(Saved entries)

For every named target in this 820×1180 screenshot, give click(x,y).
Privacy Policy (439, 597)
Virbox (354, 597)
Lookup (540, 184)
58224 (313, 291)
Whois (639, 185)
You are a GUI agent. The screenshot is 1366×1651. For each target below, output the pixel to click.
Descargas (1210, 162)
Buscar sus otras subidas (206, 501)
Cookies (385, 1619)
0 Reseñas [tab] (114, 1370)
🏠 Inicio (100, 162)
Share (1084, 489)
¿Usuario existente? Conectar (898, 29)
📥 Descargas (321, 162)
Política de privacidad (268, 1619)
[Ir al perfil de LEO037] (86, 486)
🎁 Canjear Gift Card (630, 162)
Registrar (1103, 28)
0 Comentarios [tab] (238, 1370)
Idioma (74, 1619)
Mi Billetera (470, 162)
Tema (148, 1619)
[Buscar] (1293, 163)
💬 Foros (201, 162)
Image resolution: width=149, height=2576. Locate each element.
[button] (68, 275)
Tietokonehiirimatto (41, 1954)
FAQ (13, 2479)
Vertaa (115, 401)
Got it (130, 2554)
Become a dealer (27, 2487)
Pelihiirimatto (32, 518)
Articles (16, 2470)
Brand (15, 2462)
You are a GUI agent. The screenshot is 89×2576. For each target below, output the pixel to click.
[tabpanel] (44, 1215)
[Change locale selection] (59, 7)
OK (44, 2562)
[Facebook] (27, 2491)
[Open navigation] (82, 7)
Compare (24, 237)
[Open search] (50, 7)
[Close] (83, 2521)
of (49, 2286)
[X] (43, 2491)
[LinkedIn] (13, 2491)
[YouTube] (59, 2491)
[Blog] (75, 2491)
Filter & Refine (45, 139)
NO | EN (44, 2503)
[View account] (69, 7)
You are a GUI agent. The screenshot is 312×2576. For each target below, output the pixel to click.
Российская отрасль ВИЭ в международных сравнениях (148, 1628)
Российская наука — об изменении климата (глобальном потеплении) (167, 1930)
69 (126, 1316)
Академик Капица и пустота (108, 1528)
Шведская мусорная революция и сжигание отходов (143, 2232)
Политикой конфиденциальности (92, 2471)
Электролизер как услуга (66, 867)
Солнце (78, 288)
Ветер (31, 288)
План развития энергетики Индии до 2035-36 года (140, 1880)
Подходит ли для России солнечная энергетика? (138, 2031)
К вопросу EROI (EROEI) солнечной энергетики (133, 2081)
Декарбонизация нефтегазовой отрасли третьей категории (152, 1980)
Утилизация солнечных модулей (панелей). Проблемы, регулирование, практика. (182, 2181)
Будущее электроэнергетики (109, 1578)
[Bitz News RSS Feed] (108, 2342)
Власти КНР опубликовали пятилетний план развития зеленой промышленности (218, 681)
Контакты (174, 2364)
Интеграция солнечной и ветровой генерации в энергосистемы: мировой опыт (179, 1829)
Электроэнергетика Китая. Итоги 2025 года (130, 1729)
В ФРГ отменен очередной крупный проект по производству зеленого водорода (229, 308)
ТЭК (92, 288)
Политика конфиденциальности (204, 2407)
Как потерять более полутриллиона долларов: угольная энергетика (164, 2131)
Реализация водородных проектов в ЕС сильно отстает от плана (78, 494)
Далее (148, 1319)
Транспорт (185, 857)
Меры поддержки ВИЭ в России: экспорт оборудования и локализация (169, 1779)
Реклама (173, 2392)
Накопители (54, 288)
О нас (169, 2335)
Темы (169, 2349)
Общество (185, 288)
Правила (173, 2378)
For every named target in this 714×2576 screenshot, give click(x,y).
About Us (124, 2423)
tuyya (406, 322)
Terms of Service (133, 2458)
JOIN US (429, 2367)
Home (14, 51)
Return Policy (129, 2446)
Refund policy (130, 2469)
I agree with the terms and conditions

◆ YOUR INSTRUCTIONS ◆
Copy out only the lines of the records above from the one with "Virbox (354, 597)" through the one with "Inicio (100, 162)", exactly as they stand, both included.

◆ RESPONSE AREA ◆
Virbox (354, 597)
Lookup (540, 184)
58224 (313, 291)
Whois (639, 185)
You are a GUI agent. The screenshot is 1366×1651. For each target below, output the pixel to click.
Descargas (1210, 162)
Buscar sus otras subidas (206, 501)
Cookies (385, 1619)
0 Reseñas [tab] (114, 1370)
🏠 Inicio (100, 162)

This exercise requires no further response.